Attentive Tensor Product Learning
This addresses the challenge of integrating explicit language structures into deep learning for NLP tasks, but it appears incremental as it builds on existing TPR and attention methods.
The paper tackled the problem of representing grammatical structures in deep learning models by proposing Attentive Tensor Product Learning (ATPL), which integrates Tensor Product Representations with attention modules and typical architectures like LSTM and FFNN, and demonstrated its effectiveness in tasks such as image captioning, POS tagging, and constituency parsing.

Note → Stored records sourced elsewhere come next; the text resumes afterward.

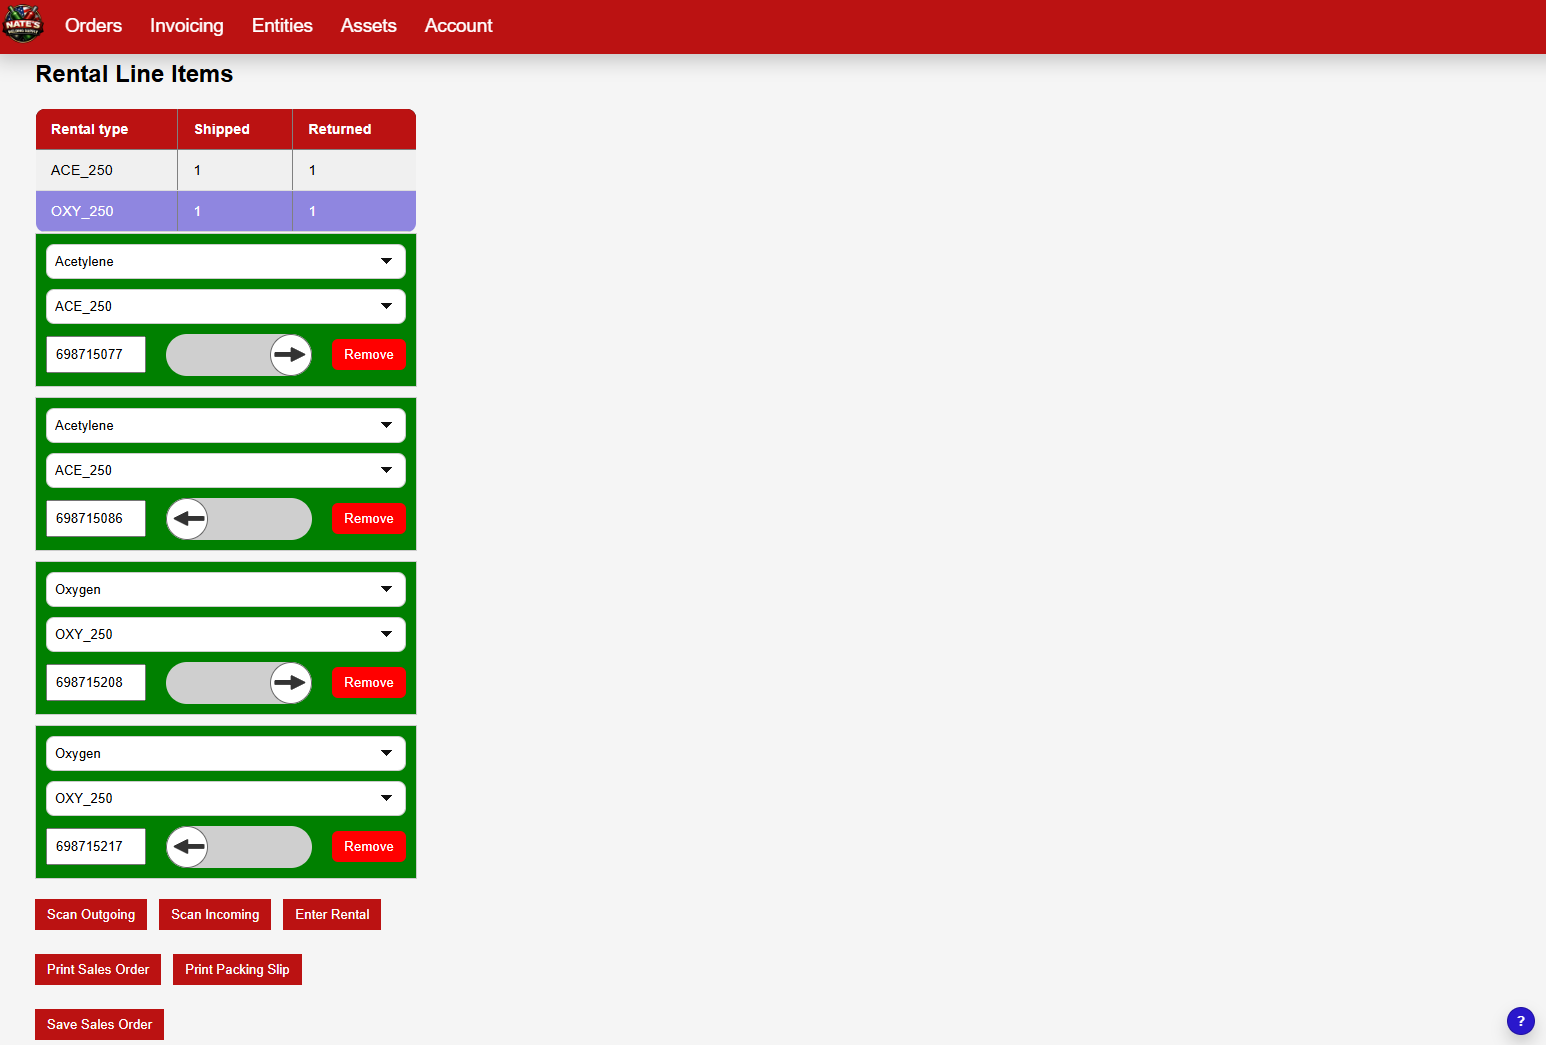The image size is (1546, 1045).
Task: Click the Nate's logo icon in navbar
Action: point(23,25)
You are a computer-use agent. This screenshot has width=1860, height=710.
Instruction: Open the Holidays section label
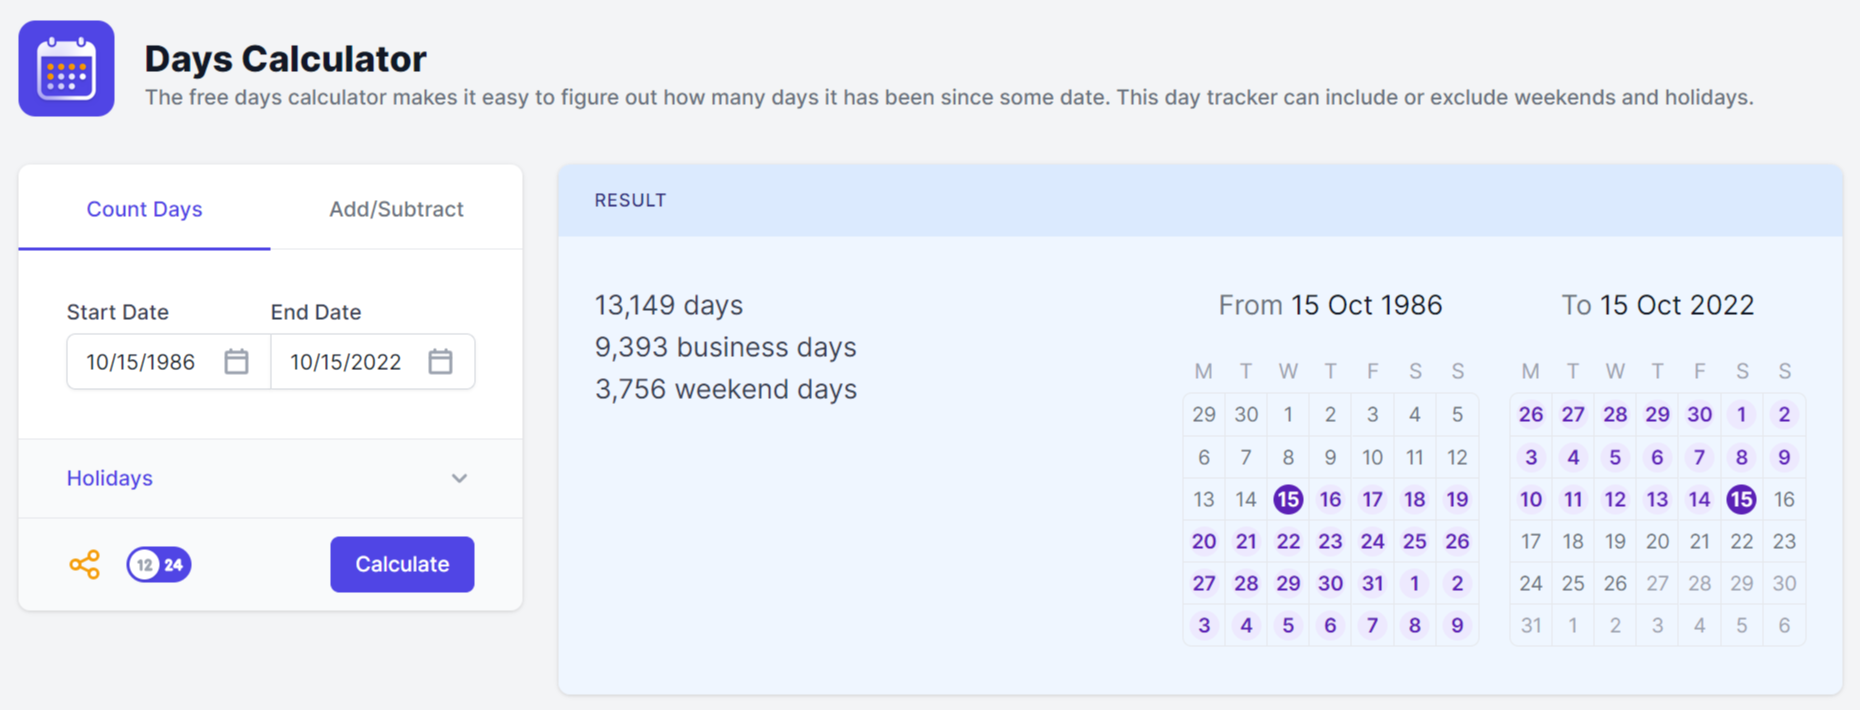pos(110,478)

This paper proposes a new architecture - Attentive Tensor Product Learning (ATPL) - to represent grammatical structures in deep learning models. ATPL is a new architecture to bridge this gap by exploiting Tensor Product Representations (TPR), a structured neural-symbolic model developed in cognitive science, aiming to integrate deep learning with explicit language structures and rules. The key ideas of ATPL are: 1) unsupervised learning of role-unbinding vectors of words via TPR-based deep neural network; 2) employing attention modules to compute TPR; and 3) integration of TPR with typical deep learning architectures including Long Short-Term Memory (LSTM) and Feedforward Neural Network (FFNN). The novelty of our approach lies in its ability to extract the grammatical structure of a sentence by using role-unbinding vectors, which are obtained in an unsupervised manner. This ATPL approach is applied to 1) image captioning, 2) part of speech (POS) tagging, and 3) constituency parsing of a sentence. Experimental results demonstrate the effectiveness of the proposed approach.